Bakışları yumuşamıştı. Kahverenginin en güzel tonu olan bakışları yumuşasa da elimin altındaki teni hala gergindi. Gözlerim boynuna kaydığında damarının hala belirgin olduğu gördüm. Parmak uçlarımda yükselip aramızda ki mesafeyi sıfıra indirerek boynuna yaklaştım. Diğer elimi kalbinin üzerine koydumda o çok sevdiğim kokusu etrafımı sarmıştı. Tam damarının üzerine masum bir öpücük kondurarak yine aynı sesle

"Lütfen" dedim.

Hissediyordum. Bedeni rahatlıyordu.

Sakinleşiyordu.

Sağ elini belime koyduğunda elinin sıcaklığı tenime işliyordu. Yavaşça geri çekilip yüzüne bakabilecek kadar uzaklaştım. Gözleri hafif kısılmış, elimin altında ki kalbinin ritmi hızlanmıştı. Kabul etmek istemesem de benimde ondan bir farkım yoktu. Nefeslerimiz birbirine karışırken bakışları gözlerimden dudaklarıma kaydı.

Onu öpmemi söyleyen iç sesime karşı erken olduğunu söyleyen diğer sesime kulak verdim. Erkendi hemde çok.

Yavaşça geri çekilip kafamı yana çevirerek bakışlarımı kaçırdım.

Utanmıştım.

Elini çeneme koyup kafamı nazikçe kaldırdı. Gözlerime bakarken gülümsüyordu. Gülümsemesi beni daha da utandırırken bakışlarımı boynuna çevirdim. Gözüme çarpan şeyle daha dikkatli bakmaya başladım.
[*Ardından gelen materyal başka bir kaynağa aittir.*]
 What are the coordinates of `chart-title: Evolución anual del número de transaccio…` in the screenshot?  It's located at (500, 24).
Onu öptüğüm için rujumun izi boynundaydı. Aslında sadece parlatıcı sürmüştüm ve bu yüzden dikkatli bakmadıkça anlaşılmıyordu. Yine de ona yaklaşıp silmek için elimi boynuna uzattım.
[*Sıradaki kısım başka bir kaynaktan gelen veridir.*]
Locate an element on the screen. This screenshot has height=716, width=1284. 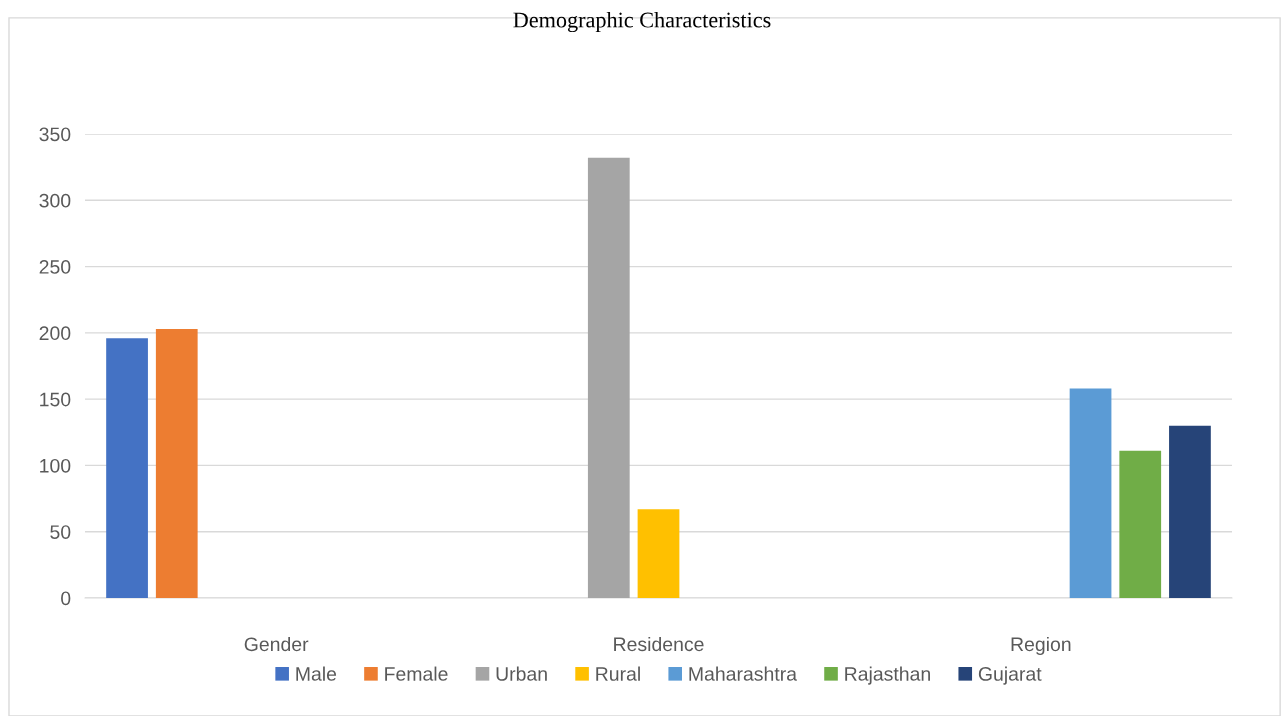
legend-label: Male is located at coordinates (316, 674).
Elimi tutuğunda ona baktım.

"İz kal-"

"Biliyorum"

"Tamam o zaman bırakta sileyim işte"

"Hayır"

"Neden?"

"İstemiyorum"

"Neden?" Diye tekrarladım sorumu.

Gözlerinin rengi koyulaşmıştı. Bakışlarını bakışlarımdan ayırmadan yaklaşıp "Çünkü" deyip nefesini bıraktı. "Senin dudaklarını boynumda hissetmek istiyorum. Sadece bir kaç saniye bile olsa benim olduğunu hissettiriyor o iz bana Vanessa. Kalbimin ritmini değiştiren kızın benim olduğunu hissetmeğin nasıl olduğunu anlayamazsın" sesi sonlara doğru üzgün çıkmıştı.

Gözlerinde gördüğüm sevgi, şevkat, özlem özel hissetmemi sağlıyordu. Söylediklerini düşündükçe istemsizce gülümsedim. Benim gülümsemi gördüğünde onun da yüzüne gülümseme yayıldı. Gözlerine ulaşıyordu gülümsemesi. Sahte seğildi. Gerçekten gülüyordu. İçinde ki sevgiyle birlikte gülüyordu.

Selam. Size gelicek bölümlerden bir kesit sundum. Tam olarak hangi bölüm olduğunu söyleyemem.